Les deux laïcités de la gauche

Doit-elle être utilisée pour combattre les religions, ou pour les isoler de l’État ? Bien qu’apaisé, le débat dure depuis 1905.

Agathe Mercante  • 6 novembre 2019 abonné·es
Les deux laïcités de la gauche
© Rassemblement contre l’islamophobie, le 19 octobre place de la République, à Paris.Elko Hirsch/AFP

En jargon journalistique, les « marronniers » sont les sujets d’actualité qui reviennent régulièrement : les soldes, le chassé-croisé des vacances, les fêtes de fin d’année, la neige, la galette des rois, un débat sur l’islam et la laïcité… Halloween étant déjà passé, Noël encore loin, et des réformes lourdes de conséquences sociales approchant, c’est sur le voile porté ou non par les accompagnatrices scolaires que la polémique s’est faite cet automne. Premier à ouvrir le bal, le frontiste (soupçonné de recel de détournement de fonds publics) Julien Odoul, qui, le 11 octobre, s’en prenait à une mère voilée venue avec la classe de son fils assister à une séance au conseil régional de Bourgogne-Franche-Comté. Après d’infinis (faux) débats sur le féminisme, la liberté de culte ou ce-qui-était-souhaitable et ce-qui-ne-l’était-pas en France, le Sénat a enfoncé le clou la semaine dernière en adoptant, par 163 voix, l’interdiction du port du foulard lors des sorties scolaires.

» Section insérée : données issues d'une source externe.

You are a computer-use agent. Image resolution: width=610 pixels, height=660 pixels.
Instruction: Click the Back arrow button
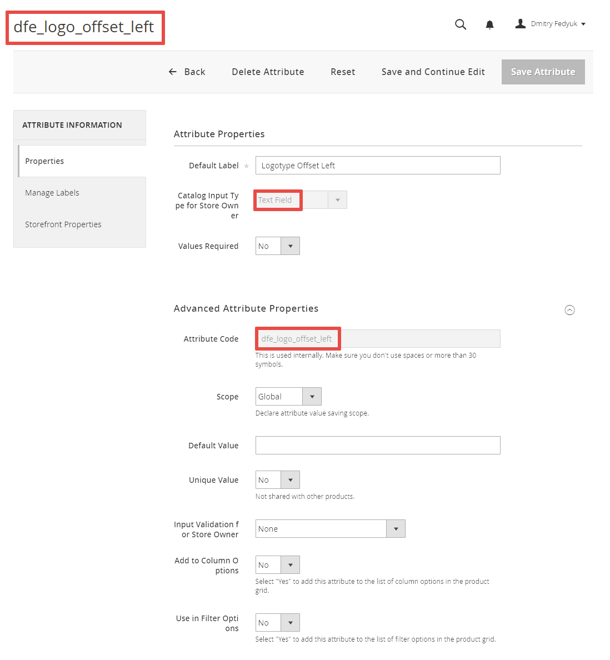[187, 72]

« Il y a une instrumentalisation des enjeux de la laïcité à des fins électoralistes, aux relents racistes », dénonçait la députée Clémentine Autain (La France insoumise) lors d’une conférence de presse donnée pour l’occasion, à l’initiative de la sénatrice Sophie Taillé-Polian (Génération·s), en présence de Sylvie Robert (PS), Laurence Cohen (PCF), Esther Benbassa et Ronan Dantec (EELV). Un temps silencieuse, la gauche a enfin pris position. Le 1er novembre, dans une tribune publiée dans Libération, plusieurs dizaines d’élus ont apposé leur signature à côté de celle de la plateforme « L.E.S. Musulmans », du Nouveau Parti anticapitaliste (NPA), du Comité Adama, du Collectif contre l’islamophobie en France (CCIF) et d’autres pour dire « Stop à l’islamophobie ! » (1).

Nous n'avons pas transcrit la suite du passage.